START Input

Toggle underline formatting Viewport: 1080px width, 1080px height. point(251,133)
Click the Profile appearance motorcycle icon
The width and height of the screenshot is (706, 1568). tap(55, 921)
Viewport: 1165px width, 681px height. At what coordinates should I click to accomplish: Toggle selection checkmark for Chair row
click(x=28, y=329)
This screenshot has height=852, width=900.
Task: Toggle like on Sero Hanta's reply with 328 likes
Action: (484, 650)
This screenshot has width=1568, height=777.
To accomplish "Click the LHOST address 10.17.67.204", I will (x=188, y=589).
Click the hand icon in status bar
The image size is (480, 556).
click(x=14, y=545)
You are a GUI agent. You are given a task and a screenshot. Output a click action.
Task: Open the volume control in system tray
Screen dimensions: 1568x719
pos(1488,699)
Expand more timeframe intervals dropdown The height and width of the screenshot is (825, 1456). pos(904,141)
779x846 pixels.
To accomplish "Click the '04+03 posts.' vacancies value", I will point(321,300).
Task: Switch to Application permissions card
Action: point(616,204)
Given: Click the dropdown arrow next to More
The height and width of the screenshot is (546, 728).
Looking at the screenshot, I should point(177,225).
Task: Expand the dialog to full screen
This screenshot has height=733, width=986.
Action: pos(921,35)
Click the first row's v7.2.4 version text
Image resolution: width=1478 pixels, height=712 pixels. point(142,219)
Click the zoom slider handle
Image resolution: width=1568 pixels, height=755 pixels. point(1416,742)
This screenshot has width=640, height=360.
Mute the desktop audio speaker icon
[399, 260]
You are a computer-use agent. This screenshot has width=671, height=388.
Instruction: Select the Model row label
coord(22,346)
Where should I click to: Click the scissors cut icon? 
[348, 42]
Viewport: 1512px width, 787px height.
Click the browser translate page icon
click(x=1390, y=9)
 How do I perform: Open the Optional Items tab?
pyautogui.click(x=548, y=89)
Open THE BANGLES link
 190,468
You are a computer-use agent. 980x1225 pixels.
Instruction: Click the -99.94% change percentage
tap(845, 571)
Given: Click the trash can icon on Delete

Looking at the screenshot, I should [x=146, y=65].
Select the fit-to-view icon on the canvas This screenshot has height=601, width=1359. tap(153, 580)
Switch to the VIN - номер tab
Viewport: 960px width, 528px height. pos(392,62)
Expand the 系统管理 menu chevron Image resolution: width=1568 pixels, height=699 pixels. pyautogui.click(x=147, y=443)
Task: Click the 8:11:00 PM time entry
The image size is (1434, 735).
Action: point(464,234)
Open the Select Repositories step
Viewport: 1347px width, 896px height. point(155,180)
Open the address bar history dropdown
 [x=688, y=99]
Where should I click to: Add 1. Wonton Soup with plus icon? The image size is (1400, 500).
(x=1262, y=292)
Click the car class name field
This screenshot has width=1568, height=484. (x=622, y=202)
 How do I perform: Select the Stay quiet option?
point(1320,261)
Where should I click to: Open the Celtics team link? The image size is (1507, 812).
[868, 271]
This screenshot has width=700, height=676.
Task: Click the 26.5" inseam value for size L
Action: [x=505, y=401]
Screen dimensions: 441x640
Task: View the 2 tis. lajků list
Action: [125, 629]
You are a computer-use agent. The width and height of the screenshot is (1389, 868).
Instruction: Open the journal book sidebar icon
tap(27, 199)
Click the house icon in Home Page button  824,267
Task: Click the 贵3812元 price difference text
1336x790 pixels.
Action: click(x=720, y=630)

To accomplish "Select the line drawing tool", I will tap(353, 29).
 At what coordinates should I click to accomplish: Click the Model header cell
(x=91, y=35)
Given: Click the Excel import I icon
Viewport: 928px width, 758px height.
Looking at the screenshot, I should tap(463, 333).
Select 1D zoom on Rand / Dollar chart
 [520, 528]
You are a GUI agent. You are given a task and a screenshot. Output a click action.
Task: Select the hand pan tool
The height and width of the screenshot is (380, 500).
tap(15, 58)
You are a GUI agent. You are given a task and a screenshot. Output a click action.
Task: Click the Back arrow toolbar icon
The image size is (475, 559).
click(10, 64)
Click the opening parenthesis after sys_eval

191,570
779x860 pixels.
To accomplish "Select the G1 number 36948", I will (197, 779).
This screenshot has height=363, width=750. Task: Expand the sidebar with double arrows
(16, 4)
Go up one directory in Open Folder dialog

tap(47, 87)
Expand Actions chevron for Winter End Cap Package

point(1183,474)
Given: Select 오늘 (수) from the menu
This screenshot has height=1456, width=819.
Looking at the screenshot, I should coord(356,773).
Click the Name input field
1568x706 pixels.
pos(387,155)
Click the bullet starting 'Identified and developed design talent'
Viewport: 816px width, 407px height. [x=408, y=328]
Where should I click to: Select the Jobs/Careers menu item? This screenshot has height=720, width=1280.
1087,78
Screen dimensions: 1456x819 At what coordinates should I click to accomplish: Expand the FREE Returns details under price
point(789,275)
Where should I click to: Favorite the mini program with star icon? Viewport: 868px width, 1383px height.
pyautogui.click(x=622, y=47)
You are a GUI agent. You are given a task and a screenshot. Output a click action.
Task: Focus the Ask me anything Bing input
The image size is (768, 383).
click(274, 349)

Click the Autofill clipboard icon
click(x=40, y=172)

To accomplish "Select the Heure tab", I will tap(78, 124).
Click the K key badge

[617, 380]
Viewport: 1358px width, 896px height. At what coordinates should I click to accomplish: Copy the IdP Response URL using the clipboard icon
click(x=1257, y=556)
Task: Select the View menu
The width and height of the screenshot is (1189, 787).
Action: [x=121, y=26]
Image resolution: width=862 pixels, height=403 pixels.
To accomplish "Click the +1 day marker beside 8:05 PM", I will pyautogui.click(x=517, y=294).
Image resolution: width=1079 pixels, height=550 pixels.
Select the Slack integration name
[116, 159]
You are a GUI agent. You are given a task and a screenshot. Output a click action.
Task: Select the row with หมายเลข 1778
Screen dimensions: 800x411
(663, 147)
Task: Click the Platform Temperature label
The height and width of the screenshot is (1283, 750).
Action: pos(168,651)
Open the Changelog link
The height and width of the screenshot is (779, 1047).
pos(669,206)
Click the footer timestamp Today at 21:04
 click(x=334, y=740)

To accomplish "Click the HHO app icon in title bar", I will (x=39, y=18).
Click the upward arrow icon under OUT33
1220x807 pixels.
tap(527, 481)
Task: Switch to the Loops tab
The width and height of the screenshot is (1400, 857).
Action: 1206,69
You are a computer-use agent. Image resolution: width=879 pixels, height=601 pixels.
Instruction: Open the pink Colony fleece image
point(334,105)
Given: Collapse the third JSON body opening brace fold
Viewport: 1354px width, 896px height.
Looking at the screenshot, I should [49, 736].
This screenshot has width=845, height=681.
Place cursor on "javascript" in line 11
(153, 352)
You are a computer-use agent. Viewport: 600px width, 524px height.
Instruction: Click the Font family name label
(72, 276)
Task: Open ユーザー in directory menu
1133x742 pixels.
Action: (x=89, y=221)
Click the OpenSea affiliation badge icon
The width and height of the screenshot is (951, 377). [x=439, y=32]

END Input

Write out the records exactly, starting at the first line and stopping after the line that contains "This screenshot has width=1568, height=777.".

Toggle underline formatting Viewport: 1080px width, 1080px height. point(251,133)
Click the Profile appearance motorcycle icon
The width and height of the screenshot is (706, 1568). tap(55, 921)
Viewport: 1165px width, 681px height. At what coordinates should I click to accomplish: Toggle selection checkmark for Chair row
click(x=28, y=329)
This screenshot has height=852, width=900.
Task: Toggle like on Sero Hanta's reply with 328 likes
Action: (484, 650)
This screenshot has width=1568, height=777.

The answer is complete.